Public health implications
I am not a doctor and offer no medical advice. But the medical and epidemiological literature strongly suggest that fever is almost always beneficial to its bearer. It should almost never be artificially reduced (by drugs or cooling) unless it is trending dangerously high. Unfortunately, all over-the-counter (OTC) pain relievers you can buy are anti-pyretic (fever-reducing). I fault no one for wanting to feel less miserable when ill, but bear in mind you could be prolonging your illness and infectivity to other people- even if you feel better. A paper modeling the likely effects of OTC drugs suggests that 5% of seasonal cases and deaths from influenza are directly resulting from the use of OTC anti-pyretics (Earn et al. 2014).
Young, old, and pregnant people may have limited or low cellular immune responses (t-cells and antibodies). Therefore they might naturally rely more on fever than other groups.

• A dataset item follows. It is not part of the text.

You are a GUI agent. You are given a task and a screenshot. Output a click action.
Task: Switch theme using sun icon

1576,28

Misconceptions about fever
Fever is an illness to be treated.
No. Fever is your body fighting off infection. It is a critical, coordinating mechanism of your immune response.
High fevers can cause convulsions/seizures, particularly in children.

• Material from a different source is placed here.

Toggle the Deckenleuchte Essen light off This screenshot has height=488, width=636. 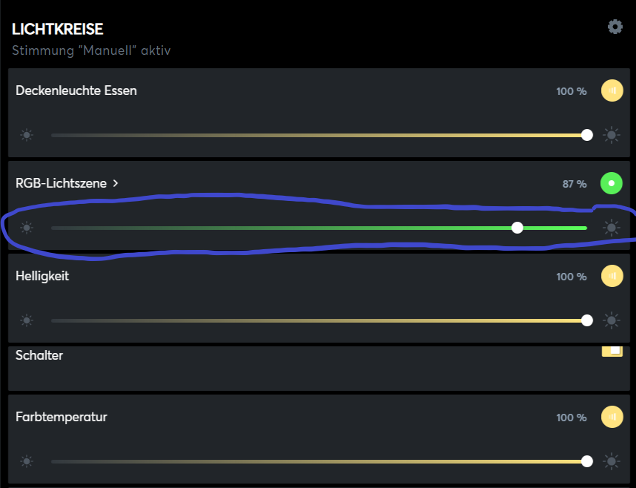pyautogui.click(x=612, y=90)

Nope. There is no evidence that this is true. It is a belief based on the fact that seriously ill patients who have fevers also may experience convulsions. This is true, but observational studies have shown that fever reduction has no bearing on the risk of convulsion.

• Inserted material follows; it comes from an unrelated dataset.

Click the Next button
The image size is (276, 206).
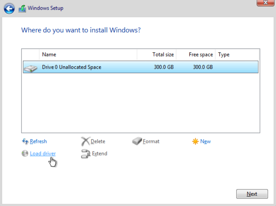(x=252, y=194)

Did you know? Interesting trivia
- It could be that some plants can get a fever. This is far from certain, but infection can cause the rise in temperature (see poster above) in some species.
- The most common and effective treatment of plant infections is thermotherapy.
- Eusocial insects like honeybees have a fever analog; they raise the temperature in the brood comb when parasites are detected, by beating their wings so that their tiny muscles produce heat.
- The ancient peoples in places like Greece, Egypt, and Rome knew about the power of fever to heal. They used heat to effectively treat many ailments.
- The 1927 Nobel Prize in medicine was given to Julius Wagner-Jauregg. He cured syphilis decades before antibiotics existed by infecting people with malaria. The malaria caused intense rounds of fever that killed the bacteria.
- Fever can fight tumors for some of the same reasons it fights pathogens: fast-reproducing cells are more vulnerable to a shift in the temperature than normal body cells.
Cited
Clint, Edward, Fessler, Daniel M. T. Insurmountable Heat: The Evolution and Persistence of Defensive Hyperthermia. The Quarterly Review of Biology 2016; 91(1), 25-46.
Earn D. J. D., Andrews P. W., Bolker B. M. 2014. Population-level effects of suppressing fever. Proceedings of the Royal Society B: Biological Sciences 281:20132570.
Rodríguez-Verdugo A., Gaut B. S., Tenaillon O. 2013. Evolution of Escherichia coli rifampicin resistance in an antibiotic-free environment during thermal stress. BMC Evolutionary Biology 13:50.
Ruiz-Gomez J., Isaacs A. 1963. Optimal temperature for growth and sensitivity to interferon among different viruses. Virology 19:1–7.